Two of applicant's coworkers, both of whom have known applicant for 20 years, appeared at the hearing and testified that applicant is honest. Documentary evidence offered by applicant establishes that he performs well at his job.

CONCLUSIONS

All of the Guideline H and Guideline J allegations in the SOR, except for applicant's use of marijuana between 1998 and September 2002, were adjudicated in applicant's favor in 1988. Given the passage of time between the 1988 adjudication and applicant's subsequent, doctor recommended marijuana use (ten years), it would be fundamentally unfair to consider applicant's earlier drug involvement and criminal conduct when assessing the current security significance of his more recent marijuana use. Accordingly, only applicant's use of marijuana in the late 1990s and early 2000s will be considered in reaching a decision in this case.

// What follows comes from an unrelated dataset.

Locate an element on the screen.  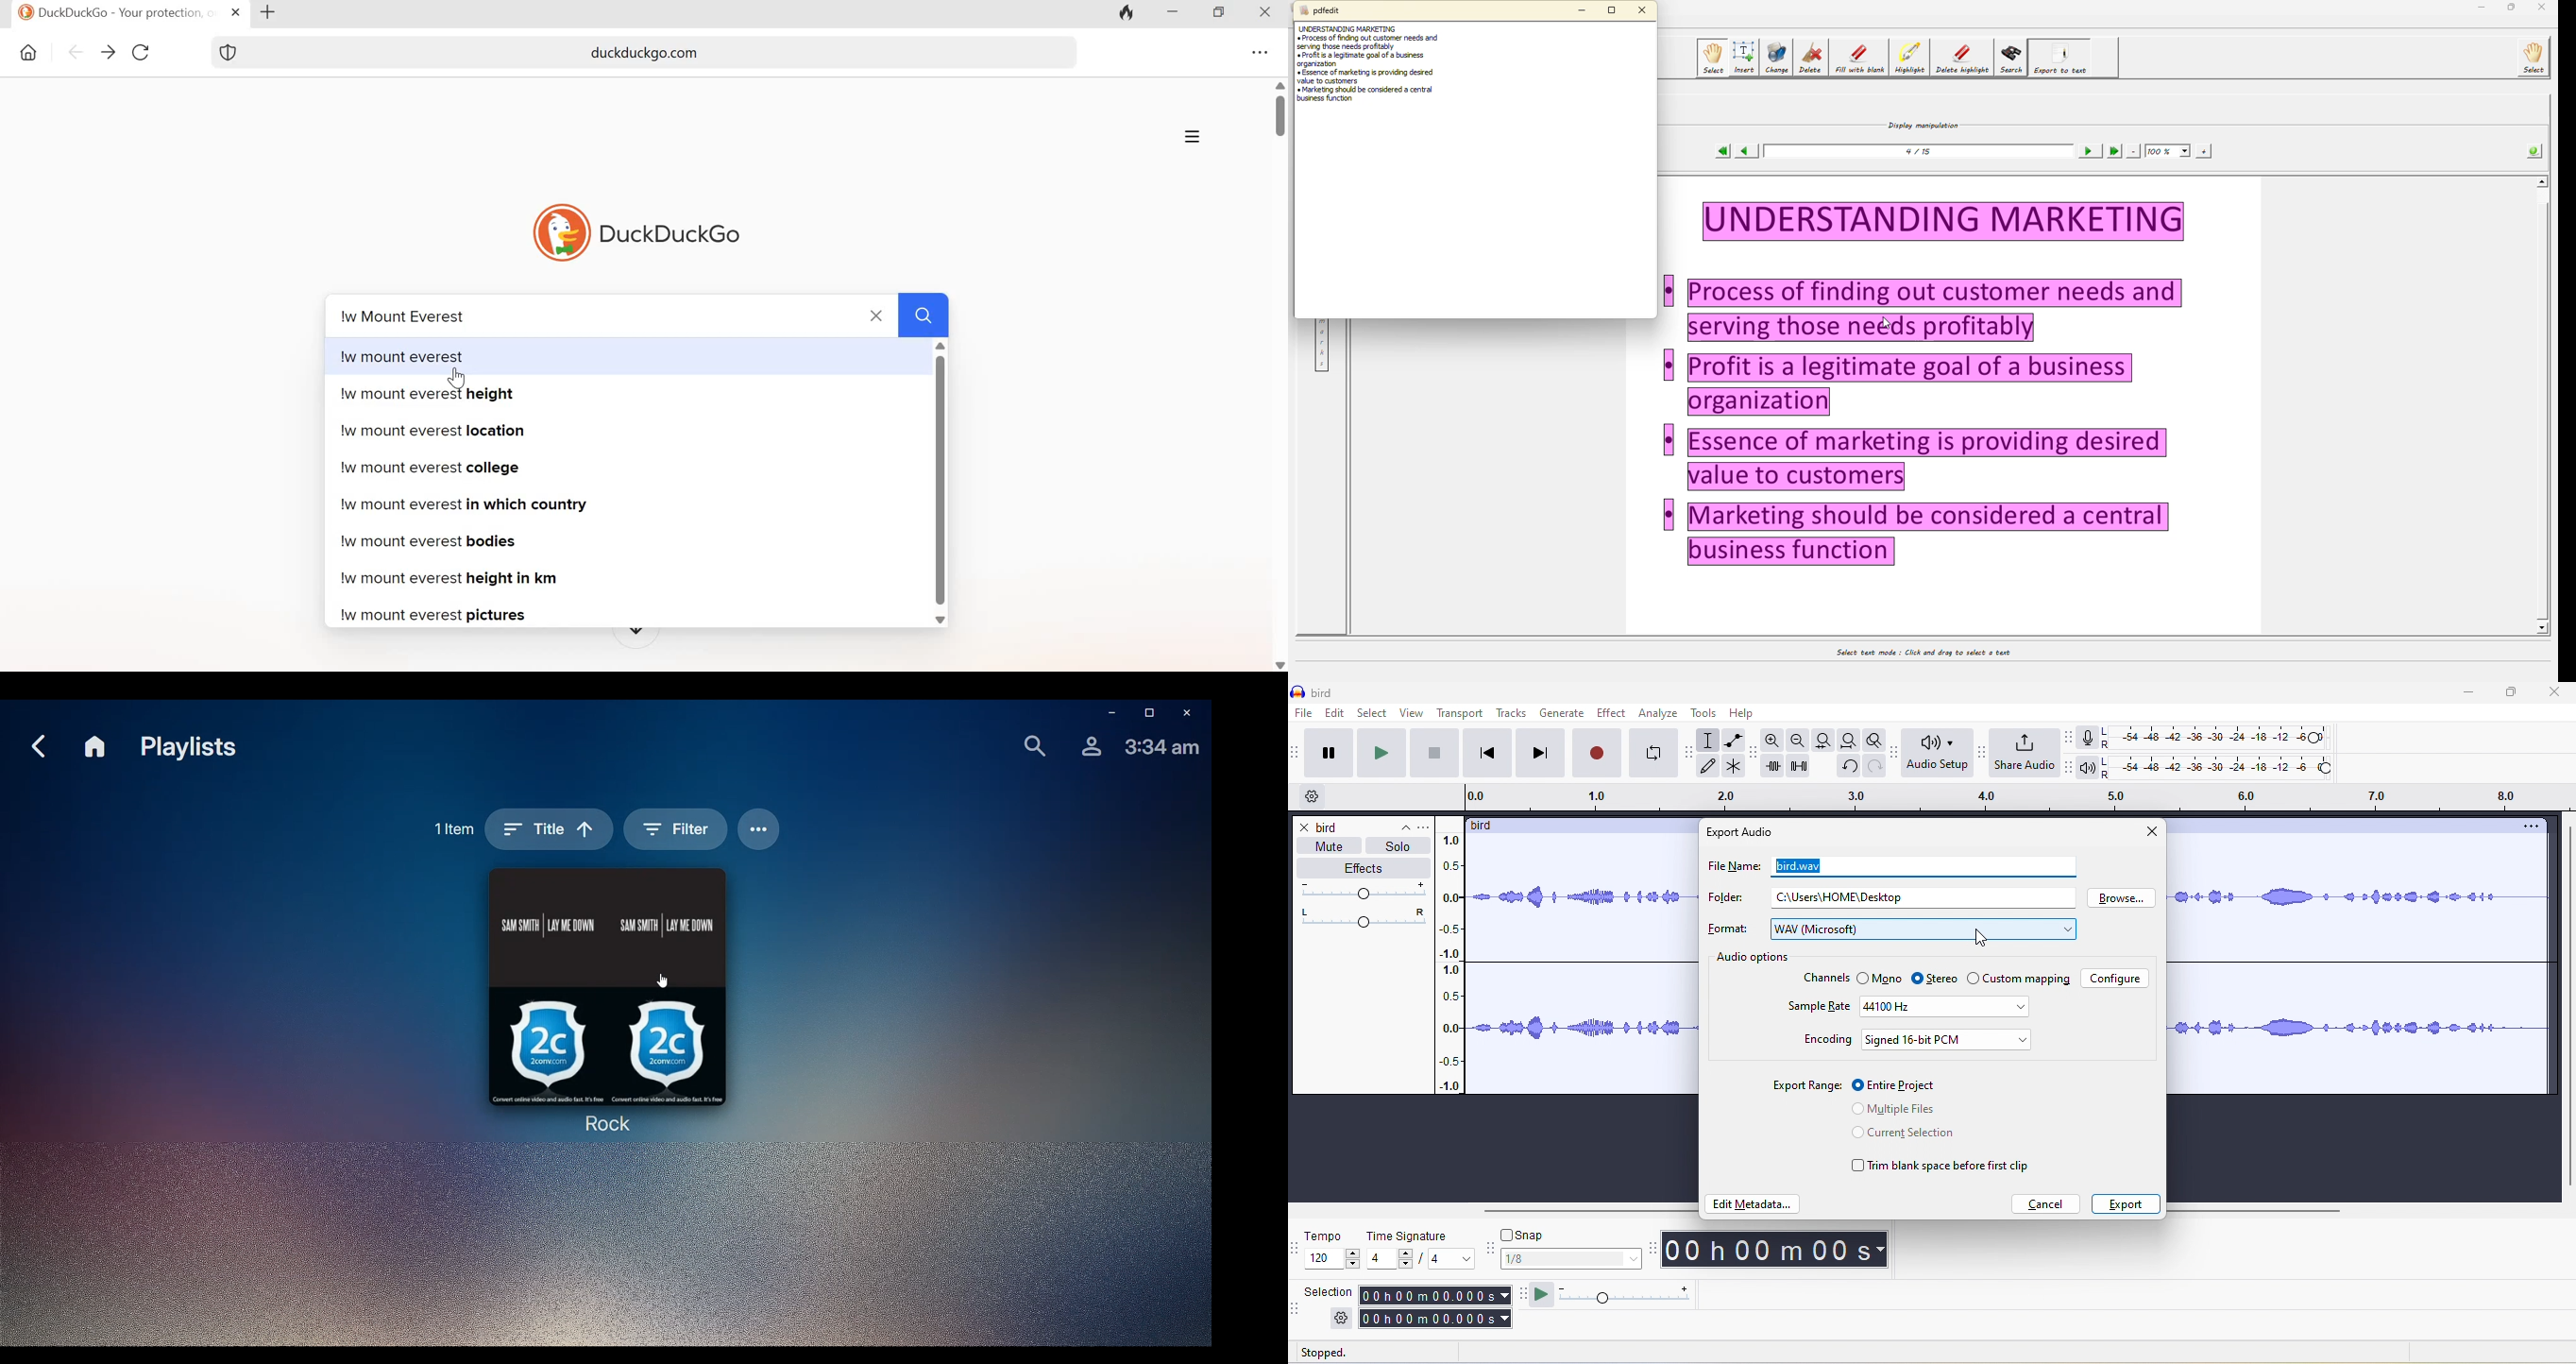
enable looping is located at coordinates (1653, 754).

Applicant was diagnosed with glaucoma in 1989. In 1998, a doctor recommended that he try marijuana to treat it. Under California law at the time, doctor recommended marijuana use to treat glaucoma was legal. Applicant used it until September 2002, when a subsequent treating physician told him that he couldn't recommend it. Under the circumstances, I cannot conclude applicant engaged in drug abuse as defined by the Directive, (3) or that he illegally possessed a drug. Accordingly, Disqualifying Conditions E2.A.8.1.2.1 (any drug abuse) and E2.A8.1.2.2 (illegal drug possession) do not apply.

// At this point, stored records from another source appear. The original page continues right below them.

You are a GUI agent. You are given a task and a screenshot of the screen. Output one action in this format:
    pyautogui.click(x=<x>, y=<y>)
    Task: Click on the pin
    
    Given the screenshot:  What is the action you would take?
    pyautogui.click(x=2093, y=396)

Applicant testified credibly that he has not used marijuana in over three and one-half years, and will not use it again. Given these facts, Mitigating Conditions E2.A8.1.3.1 (the drug involvement was not recent) and E2.A8.1.3.3. (a demonstrated intent not to abuse any drugs in the future) apply. Because I conclude it is highly unlikely applicant will use marijuana, or be involved in any drug-related criminal conduct in the future, Guidelines H and J are found for him.

FORMAL FINDINGS

PARAGRAPH 1: FOR THE APPLICANT

PARAGRAPH 2: FOR THE APPLICANT

PARAGRAPH 3: FOR THE APPLICANT

DECISION

In light of all the circumstances presented by the record in this case, it is clearly consistent with the national interest to grant or continue a security clearance for applicant.

Joseph Testan

Administrative Judge

1. California Health and Safety Code, Section 11362.5.

2. The Government did not allege that applicant's drug use in the 1970s and 1980s required him to respond in the affirmative to either question.

3. E2.A8.1.1.3. Drug abuse is the illegal use of a drug or use of legal drug in a manner that deviates from approved medical direction.